BYU's Miles Batty won the men's mile (3:59.49), one of three victories for the Cougars this weekend.
Texas A&M runners swept the men's and women's 400, both setting Gilliam Stadium records. Demetrius Pinder won the men's race in 45.33 seconds, after Alabama's Kirani James, the top qualifier, stumbled and fell on the second-to-last lap. Jessica Beard won the women's race in 50.79 seconds.
Illinois' Andrew Riley won the men's 60 hurdles (7.58 seconds) and Clemson's Brianna Rollins won the women's event (7.96 seconds).
South Carolina's Lakya Brookins matched the collegiate record in winning the women's 60 (7.09).
Alabama's Fred Samoei won the men's 800 for the second straight year (1:48.33) and BYU's Lacey Bleazard took the women's 800 title (2:04.09). Stanford's Elliott Heath won the men's 3,000 (8:03.71).
Arizona's Julie Labonte won the women's shot put (57-6 1/4) and Florida State's Kimberly Williams won the triple jump for the second straight year, with a final leap of 45-9 3/4. Arkansas' Tina Sutej won the women's pole vault, clearing the bar at 14-7 1/4, another stadium record.

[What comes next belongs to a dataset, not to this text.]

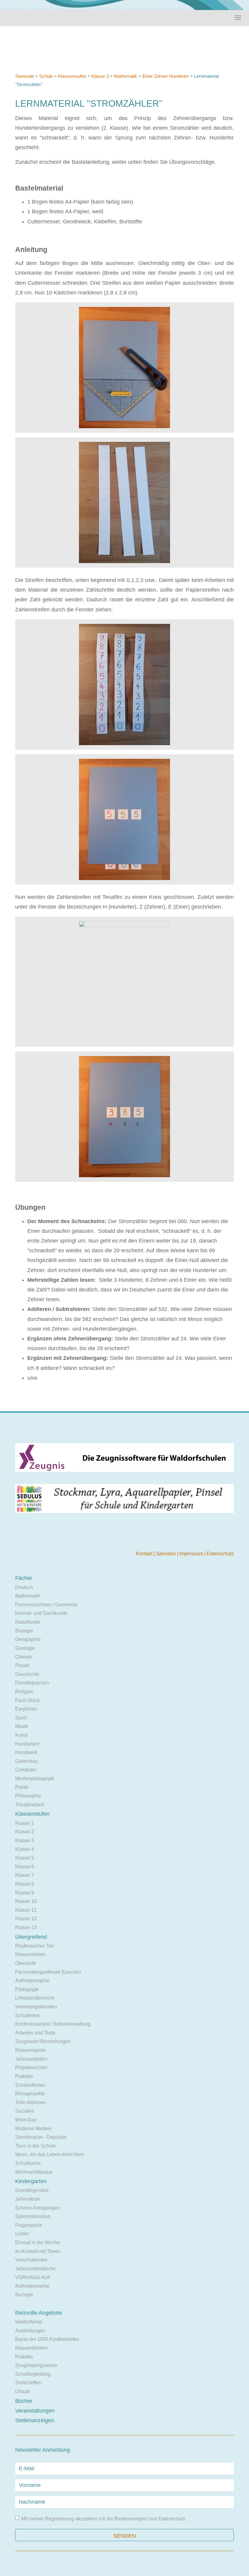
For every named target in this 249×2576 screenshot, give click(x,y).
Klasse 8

Indiana's Derek Drouin won the men's high jump (7-7 3/4) and LSU's Walter Henning won the men's weight throw (72-8½).
Clemson's Miller Moss won the heptathlon with 5,986 points. Missouri's Lars Rise was second with a personal-best 5,902 points, a Norwegian record.
Rise requested a drug test after the event -- he wasn't randomly chosen -- so that the record could be verified.
"I didn't think it was possible," Rise said. "I really surprised myself. It's really exciting for me."